Exercise instructions | Report the count of lines below that include "will", without any other text.

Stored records
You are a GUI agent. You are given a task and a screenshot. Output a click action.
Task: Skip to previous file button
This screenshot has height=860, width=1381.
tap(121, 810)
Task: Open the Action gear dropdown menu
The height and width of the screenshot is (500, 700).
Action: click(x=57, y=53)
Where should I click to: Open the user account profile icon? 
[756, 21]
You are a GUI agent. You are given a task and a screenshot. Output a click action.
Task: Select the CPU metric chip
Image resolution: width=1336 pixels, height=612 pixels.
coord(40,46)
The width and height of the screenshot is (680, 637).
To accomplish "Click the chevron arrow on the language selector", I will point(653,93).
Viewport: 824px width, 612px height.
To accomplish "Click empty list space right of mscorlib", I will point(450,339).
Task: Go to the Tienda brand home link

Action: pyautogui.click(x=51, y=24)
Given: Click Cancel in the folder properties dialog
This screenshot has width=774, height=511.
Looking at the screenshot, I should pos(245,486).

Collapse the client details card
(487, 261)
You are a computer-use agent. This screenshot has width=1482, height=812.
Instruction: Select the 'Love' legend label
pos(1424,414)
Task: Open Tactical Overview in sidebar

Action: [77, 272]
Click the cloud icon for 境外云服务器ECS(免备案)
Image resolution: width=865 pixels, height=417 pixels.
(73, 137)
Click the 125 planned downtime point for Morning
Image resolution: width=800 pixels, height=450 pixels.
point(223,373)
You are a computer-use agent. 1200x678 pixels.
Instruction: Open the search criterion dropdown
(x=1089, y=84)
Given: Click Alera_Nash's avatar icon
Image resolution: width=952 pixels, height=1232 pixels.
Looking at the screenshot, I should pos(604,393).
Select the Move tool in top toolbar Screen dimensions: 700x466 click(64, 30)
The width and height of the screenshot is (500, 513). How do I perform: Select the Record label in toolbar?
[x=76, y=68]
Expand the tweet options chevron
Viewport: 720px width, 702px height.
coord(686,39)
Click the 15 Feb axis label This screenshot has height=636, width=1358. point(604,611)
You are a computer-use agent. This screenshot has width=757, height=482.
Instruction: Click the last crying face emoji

Output below | 2